Пока мы шли к экипажу, Франческо был задумчив и рассеян. Когда я заговорила с ним, он, поглощенный своими мыслями, поднял взгляд и в первую секунду, как мне показалось, даже не узнал меня.
— Савонароле необходимо чудо, — сказала я уважительно. — Будем надеяться, что Господь дарует ему чудо в самом скором времени.
Муж пытливо посмотрел на меня, но ничего не ответил.
«Будь проклят Асканио Сфорца и его брат Лодовико! И будь проклято письмо проповедника правителям! Оно попало в руки одному из агентов Лодовико, и кардинал Асканио тут же передал его прямо в руки Папы. Наше влияние на синьорию не может длиться вечно. Даже „плаксы“ и те раскололись теперь на две группировки. Если монах и впредь будетупорствовать, как Вы говорите, то Папа неминуемо наложит запрет на Флоренцию.

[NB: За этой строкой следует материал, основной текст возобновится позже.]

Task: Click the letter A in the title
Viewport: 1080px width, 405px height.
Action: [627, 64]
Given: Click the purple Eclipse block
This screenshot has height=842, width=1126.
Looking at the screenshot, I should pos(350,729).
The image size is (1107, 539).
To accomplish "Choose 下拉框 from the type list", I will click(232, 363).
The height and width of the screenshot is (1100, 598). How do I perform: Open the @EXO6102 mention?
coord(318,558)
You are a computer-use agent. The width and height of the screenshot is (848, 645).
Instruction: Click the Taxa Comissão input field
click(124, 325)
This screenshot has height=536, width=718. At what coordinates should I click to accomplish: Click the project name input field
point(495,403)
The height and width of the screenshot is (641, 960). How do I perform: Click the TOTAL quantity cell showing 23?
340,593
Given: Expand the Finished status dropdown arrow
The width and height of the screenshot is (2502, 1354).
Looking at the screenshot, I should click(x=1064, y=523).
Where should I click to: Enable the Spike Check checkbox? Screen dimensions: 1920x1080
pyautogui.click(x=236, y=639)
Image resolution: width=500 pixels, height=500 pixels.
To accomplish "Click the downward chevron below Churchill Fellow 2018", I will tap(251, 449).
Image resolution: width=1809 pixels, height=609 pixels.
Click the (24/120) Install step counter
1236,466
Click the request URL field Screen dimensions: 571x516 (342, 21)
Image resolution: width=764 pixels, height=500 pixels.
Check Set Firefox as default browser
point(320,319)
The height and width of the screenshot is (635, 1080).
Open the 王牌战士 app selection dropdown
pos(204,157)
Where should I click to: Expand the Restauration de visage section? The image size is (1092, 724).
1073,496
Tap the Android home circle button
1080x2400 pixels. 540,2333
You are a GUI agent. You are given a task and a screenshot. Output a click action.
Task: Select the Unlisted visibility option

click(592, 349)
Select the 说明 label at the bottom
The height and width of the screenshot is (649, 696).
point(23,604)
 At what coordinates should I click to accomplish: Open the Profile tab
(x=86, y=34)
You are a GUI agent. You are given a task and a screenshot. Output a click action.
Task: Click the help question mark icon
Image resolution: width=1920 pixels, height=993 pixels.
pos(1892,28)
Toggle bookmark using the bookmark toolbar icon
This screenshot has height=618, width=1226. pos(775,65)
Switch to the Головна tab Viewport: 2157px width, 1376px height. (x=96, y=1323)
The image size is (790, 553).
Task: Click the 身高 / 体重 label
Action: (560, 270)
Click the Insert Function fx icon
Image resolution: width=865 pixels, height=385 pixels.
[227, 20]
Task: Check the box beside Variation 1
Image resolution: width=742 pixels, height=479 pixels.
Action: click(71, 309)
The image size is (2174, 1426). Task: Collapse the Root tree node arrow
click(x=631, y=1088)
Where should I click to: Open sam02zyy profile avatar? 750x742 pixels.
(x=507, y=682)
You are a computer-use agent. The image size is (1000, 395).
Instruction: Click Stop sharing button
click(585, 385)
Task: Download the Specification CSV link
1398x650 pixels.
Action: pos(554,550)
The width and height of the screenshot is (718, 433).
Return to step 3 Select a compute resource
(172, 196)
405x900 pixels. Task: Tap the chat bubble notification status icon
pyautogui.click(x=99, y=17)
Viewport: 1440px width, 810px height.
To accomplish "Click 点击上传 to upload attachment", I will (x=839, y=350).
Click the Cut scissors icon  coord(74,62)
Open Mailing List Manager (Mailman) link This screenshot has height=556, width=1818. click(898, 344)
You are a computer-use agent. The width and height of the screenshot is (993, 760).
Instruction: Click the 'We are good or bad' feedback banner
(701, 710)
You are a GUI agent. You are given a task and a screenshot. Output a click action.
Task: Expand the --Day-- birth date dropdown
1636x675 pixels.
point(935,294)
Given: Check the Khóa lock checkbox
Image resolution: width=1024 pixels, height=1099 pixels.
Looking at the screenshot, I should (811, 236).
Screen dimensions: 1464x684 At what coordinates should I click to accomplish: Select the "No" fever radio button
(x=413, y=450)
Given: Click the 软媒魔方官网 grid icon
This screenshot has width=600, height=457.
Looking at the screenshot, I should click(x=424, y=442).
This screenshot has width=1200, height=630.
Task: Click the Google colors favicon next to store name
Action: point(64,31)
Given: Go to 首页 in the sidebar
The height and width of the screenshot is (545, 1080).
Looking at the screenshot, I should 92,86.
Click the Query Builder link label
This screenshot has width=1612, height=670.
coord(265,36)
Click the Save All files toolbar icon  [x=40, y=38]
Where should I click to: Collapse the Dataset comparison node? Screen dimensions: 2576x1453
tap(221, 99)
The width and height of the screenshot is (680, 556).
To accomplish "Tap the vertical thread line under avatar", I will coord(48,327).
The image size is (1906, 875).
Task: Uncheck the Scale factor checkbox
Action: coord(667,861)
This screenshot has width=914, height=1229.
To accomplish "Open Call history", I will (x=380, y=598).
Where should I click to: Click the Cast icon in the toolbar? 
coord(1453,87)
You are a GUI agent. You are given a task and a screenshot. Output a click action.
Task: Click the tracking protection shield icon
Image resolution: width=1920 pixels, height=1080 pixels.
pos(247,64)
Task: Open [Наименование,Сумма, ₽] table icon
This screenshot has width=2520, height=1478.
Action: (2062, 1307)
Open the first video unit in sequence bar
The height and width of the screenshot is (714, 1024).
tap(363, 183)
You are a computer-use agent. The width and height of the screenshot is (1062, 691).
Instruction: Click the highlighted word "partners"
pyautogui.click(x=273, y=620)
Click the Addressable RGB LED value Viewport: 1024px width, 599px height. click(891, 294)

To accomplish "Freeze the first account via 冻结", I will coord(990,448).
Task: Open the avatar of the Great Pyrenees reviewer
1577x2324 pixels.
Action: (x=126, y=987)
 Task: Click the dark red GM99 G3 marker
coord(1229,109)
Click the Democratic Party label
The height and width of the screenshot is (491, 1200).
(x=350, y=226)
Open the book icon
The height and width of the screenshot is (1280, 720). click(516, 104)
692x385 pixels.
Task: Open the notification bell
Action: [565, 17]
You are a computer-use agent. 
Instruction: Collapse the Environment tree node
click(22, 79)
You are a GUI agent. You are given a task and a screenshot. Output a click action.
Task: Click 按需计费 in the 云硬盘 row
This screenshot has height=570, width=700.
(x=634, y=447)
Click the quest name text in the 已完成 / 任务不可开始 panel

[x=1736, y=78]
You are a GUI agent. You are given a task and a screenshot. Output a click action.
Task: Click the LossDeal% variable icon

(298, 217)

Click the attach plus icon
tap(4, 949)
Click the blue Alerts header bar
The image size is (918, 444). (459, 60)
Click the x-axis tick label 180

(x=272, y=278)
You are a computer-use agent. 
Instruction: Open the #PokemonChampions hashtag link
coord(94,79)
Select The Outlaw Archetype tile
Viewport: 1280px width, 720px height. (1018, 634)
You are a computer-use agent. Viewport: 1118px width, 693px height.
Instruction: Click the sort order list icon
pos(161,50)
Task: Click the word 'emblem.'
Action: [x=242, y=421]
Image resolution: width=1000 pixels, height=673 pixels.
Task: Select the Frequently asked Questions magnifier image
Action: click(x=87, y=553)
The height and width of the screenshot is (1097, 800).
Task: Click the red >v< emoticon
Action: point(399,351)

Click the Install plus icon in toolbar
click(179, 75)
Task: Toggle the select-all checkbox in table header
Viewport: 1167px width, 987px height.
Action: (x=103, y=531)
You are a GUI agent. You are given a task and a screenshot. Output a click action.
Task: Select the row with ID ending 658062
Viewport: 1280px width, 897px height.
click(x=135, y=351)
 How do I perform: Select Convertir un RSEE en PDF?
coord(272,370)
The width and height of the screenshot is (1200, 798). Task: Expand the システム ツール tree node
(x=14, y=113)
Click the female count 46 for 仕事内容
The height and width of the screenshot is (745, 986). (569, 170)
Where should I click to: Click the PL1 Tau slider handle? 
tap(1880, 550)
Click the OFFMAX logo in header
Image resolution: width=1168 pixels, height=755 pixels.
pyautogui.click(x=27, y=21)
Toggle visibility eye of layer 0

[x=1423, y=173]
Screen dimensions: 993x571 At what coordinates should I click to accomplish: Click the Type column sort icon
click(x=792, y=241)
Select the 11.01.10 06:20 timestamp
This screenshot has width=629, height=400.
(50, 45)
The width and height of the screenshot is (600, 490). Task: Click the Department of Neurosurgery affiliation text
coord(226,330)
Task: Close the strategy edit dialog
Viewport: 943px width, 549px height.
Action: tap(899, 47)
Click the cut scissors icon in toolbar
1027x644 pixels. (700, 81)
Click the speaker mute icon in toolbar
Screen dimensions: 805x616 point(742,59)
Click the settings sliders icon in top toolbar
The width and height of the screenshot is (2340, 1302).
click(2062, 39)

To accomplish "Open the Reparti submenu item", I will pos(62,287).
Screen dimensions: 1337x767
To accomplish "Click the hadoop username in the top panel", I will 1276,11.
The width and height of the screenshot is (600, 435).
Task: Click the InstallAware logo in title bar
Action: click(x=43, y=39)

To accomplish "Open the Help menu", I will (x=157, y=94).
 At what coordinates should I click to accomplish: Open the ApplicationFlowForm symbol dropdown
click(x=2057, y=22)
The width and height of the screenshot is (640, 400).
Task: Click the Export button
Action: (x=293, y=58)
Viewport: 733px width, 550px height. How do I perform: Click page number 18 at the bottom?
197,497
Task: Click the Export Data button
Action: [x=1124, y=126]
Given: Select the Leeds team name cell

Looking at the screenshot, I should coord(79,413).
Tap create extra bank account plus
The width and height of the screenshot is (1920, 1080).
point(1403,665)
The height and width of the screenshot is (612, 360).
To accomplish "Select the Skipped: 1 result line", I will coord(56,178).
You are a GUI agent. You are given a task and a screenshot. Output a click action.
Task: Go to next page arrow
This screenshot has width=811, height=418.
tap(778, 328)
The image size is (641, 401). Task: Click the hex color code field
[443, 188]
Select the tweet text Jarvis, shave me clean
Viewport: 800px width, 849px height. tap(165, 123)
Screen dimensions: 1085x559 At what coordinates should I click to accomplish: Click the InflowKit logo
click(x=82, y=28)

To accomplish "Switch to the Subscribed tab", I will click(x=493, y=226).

Я пытался решить проблему с его святейшеством точно так, как с Пико. Но Александр слишком хитер и держит вокруг себя слишком много охраны. Нельзя надеяться, что нам удастся сместить его с помощью какого-нибудь сочувствующего нашим целям. У проповедника осталось слишком мало времени, а мое время еще не пришло. Я больше не могу рассчитывать на папские войска, в синьории у меня пока мало друзей. Но я ни за что не откажусь от своих планов! Еще не все потеряно. Дайте этому проповеднику его чудо.